We tend to revise our old memories as we pass them through the filters of our newer experiences and our present life. We routinely re-write our autobiographies, to reconstruct our memories of the past by creating ''self theories'' of how we believe we were likely to act. Based on our current view of ourselves, we tell it as we expect we would have acted, not as it really happened, as a video recording of it would show. It's strange, but reprogramming your memories is useful. This flexibility of memory can let you systematically create positive memory filters which produce a positive attitude, or negative filters which carve a miserable point of view. It is preferable to consciously determine, to take charge of molding the shape of this flexible, ever changing and evolving memory.

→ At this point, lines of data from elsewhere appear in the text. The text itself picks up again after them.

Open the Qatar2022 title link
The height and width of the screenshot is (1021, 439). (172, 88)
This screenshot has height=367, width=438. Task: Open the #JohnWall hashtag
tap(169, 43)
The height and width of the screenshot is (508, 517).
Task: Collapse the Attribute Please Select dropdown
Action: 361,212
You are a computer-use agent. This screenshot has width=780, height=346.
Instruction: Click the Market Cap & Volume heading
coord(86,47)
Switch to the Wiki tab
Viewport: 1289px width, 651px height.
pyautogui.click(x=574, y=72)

Jot down a brief autobiographic outline. Write just ten brief sentences or paragraphs that describe various parts of your life starting as early in your life as you like, coming back as close to the present as you wish. Do this exercise quickly, without any analysis; that way you get more material from your subconscious. Just get the brief notes down,

You might decide to cover totally separate, un-related experiences spread randomly throughout your life, or consider a specific phase or pattern in your life or time period. Instead of listing ten, you might quickly spin off a few from one summer or six or seven from a phase of your life. By limiting the number you force yourself to be selective as you poke through your memories. Many variations will emerge as you deal with different parts of your life.

Each autobiographical memory list you put together will help you recognize the perceptual filter patterns you use now or that you used before. If you find a list contains lots of negatives, memories that weaken your self esteem or depress you, then your mental filtering system at the moment leans toward the negative. Take a careful look at those old, negatives. Do you have new strengths and more recent experiences that balance the old ones out? Have you grown or changed since then. You can re-write those old negative memories in a more favorable light.

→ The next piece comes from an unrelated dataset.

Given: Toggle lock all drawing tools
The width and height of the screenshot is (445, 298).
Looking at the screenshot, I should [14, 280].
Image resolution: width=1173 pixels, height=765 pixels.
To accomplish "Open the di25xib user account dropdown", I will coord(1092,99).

Repeat this exercise regularly, without referring to previous autobiographical sketches. See if your perceptions change. Try to use both positive and negative lenses to dig up memories--negatives, so you can get a handle on them and more positively re-interpret them, positives to counterbalance the negatives and strengthen your positive attitude filter, .

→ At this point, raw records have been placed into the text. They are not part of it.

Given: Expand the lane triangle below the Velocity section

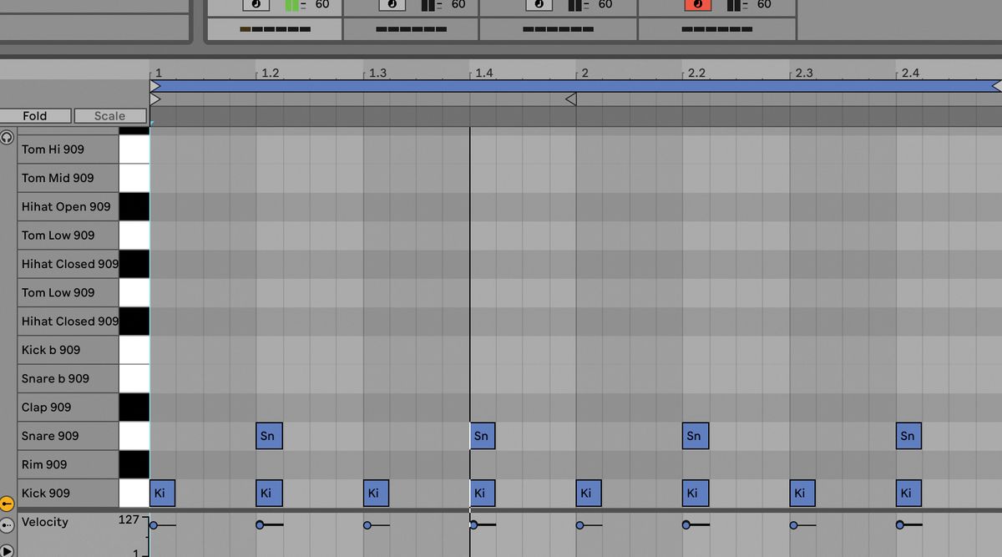Looking at the screenshot, I should [x=5, y=549].
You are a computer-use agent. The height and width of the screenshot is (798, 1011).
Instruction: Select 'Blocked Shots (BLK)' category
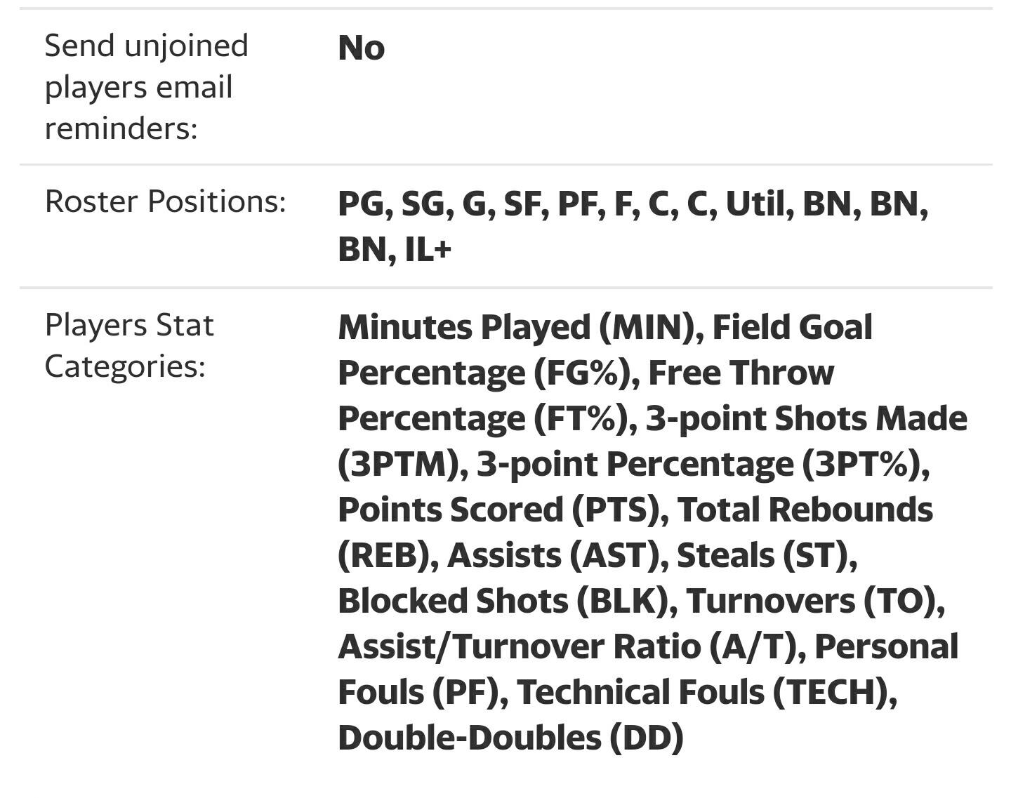point(503,601)
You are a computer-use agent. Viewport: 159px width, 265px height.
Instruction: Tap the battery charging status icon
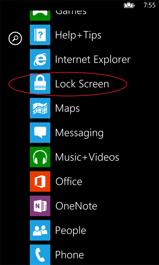(x=129, y=6)
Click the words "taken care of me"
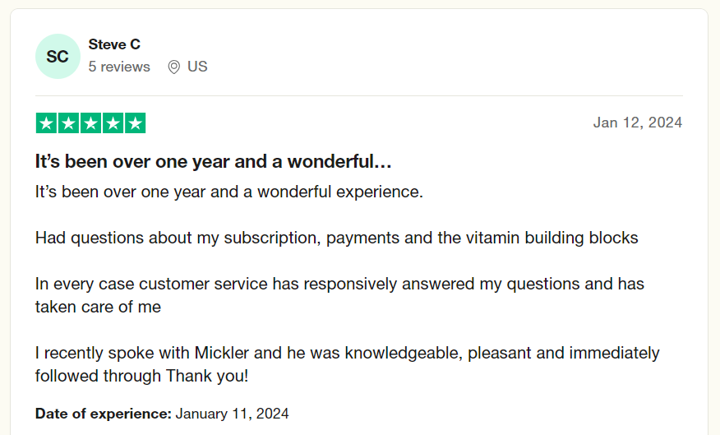 click(98, 307)
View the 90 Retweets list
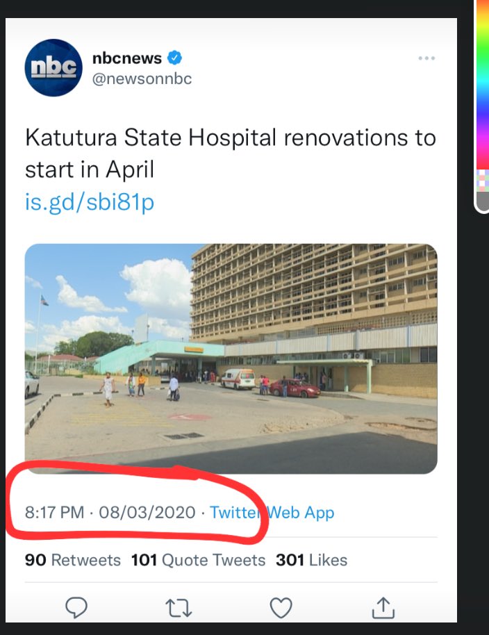The height and width of the screenshot is (635, 489). [x=73, y=560]
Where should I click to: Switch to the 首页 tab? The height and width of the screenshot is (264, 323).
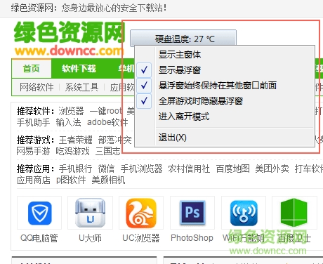coord(32,69)
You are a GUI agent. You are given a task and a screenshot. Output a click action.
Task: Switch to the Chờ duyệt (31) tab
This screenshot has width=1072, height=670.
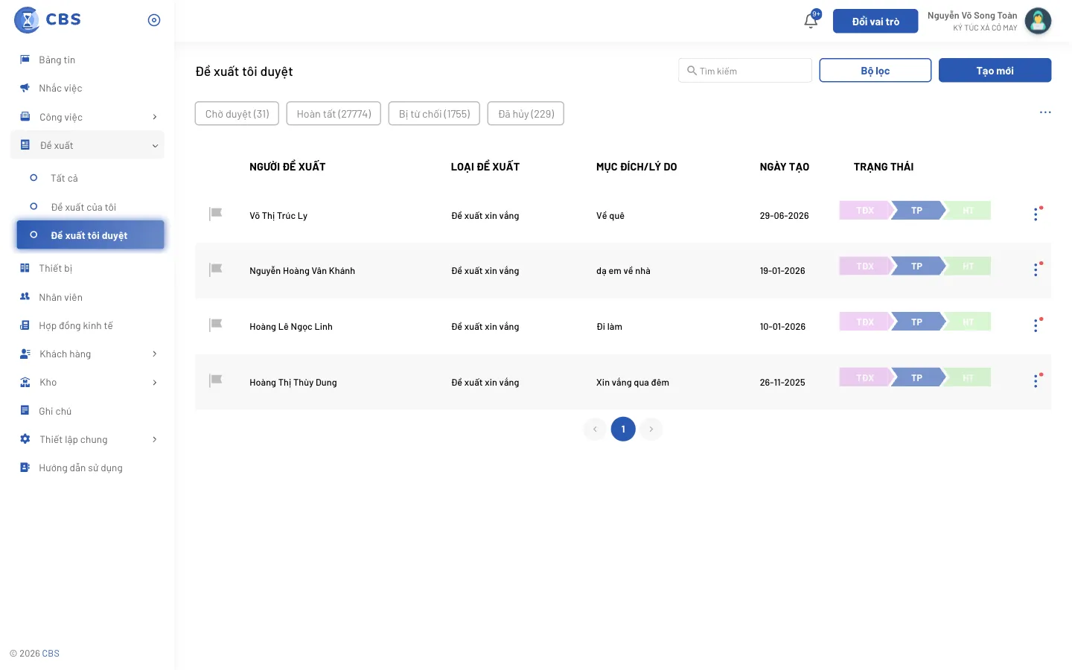(237, 114)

The first time I did a brief autobiographical sketch I remembered a spelling bee in which I won second place, at age eight or nine. I misspelled the word ''o'clock''. Who knows? Maybe my chronic lateness problem started at that point. My self esteem was definitely enhanced. Perhaps it planted the seed of the idea that I could be a writer.

To See Or Not To See; Necessary Blindness and Ignorance

In Vital Lies, Simple Truths, Psychologist Daniel Goleman writes, ''The brain...has the ability to bear pain by masking its sting, but at the cost of diminished awareness.'' He goes on to describe how people selectively, but systematically, ignore parts of their past and parts of their experience that are painful or contradictory, '' creating blind spots; zones of blocked attention and self-deception.'' That way, says Goleman, they seem better able to cope with stress, pain or life's adversity. Also, our body's endorphins and the other internally produced opiates soothe anxiety by letting us deny attention to the stress.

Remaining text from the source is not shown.